--- Available records Enclosed Below ---

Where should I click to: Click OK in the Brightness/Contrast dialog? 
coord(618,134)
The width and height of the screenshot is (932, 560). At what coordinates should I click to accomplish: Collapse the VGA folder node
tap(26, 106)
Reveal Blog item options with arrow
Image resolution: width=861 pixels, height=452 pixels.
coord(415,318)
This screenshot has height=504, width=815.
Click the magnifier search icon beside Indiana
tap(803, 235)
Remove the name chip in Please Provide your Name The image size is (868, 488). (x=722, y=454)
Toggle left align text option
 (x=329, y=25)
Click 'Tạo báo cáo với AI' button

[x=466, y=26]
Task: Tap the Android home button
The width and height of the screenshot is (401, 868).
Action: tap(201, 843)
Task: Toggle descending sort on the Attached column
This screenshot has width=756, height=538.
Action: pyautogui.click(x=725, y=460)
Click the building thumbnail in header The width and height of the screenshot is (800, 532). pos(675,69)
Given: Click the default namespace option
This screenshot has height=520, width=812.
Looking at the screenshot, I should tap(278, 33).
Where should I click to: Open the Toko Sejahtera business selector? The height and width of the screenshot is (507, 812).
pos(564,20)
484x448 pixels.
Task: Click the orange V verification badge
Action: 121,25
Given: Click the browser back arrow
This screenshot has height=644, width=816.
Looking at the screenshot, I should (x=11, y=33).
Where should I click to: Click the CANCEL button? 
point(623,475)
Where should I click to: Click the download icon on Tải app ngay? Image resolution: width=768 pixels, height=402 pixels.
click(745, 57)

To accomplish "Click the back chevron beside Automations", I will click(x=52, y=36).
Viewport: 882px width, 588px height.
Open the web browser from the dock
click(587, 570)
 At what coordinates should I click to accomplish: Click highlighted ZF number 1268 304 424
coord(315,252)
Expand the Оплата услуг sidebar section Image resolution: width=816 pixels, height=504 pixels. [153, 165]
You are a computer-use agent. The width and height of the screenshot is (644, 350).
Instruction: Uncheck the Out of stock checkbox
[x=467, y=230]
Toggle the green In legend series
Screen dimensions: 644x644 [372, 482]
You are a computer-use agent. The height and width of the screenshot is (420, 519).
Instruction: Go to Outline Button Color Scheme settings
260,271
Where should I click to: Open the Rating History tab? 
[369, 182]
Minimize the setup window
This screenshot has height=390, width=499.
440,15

--- End of Enclosed Available records ---

→ **Task details**
Starting with the first line of the data above, copy each line exactly until you reach the line with "Given: Click the browser back arrow"; include that line as well.

→ **Result of this task**
Where should I click to: Click OK in the Brightness/Contrast dialog? 
coord(618,134)
The width and height of the screenshot is (932, 560). At what coordinates should I click to accomplish: Collapse the VGA folder node
tap(26, 106)
Reveal Blog item options with arrow
Image resolution: width=861 pixels, height=452 pixels.
coord(415,318)
This screenshot has height=504, width=815.
Click the magnifier search icon beside Indiana
tap(803, 235)
Remove the name chip in Please Provide your Name The image size is (868, 488). (x=722, y=454)
Toggle left align text option
 (x=329, y=25)
Click 'Tạo báo cáo với AI' button

[x=466, y=26]
Task: Tap the Android home button
The width and height of the screenshot is (401, 868).
Action: tap(201, 843)
Task: Toggle descending sort on the Attached column
This screenshot has width=756, height=538.
Action: pyautogui.click(x=725, y=460)
Click the building thumbnail in header The width and height of the screenshot is (800, 532). pos(675,69)
Given: Click the default namespace option
This screenshot has height=520, width=812.
Looking at the screenshot, I should tap(278, 33).
Where should I click to: Open the Toko Sejahtera business selector? The height and width of the screenshot is (507, 812).
pos(564,20)
484x448 pixels.
Task: Click the orange V verification badge
Action: 121,25
Given: Click the browser back arrow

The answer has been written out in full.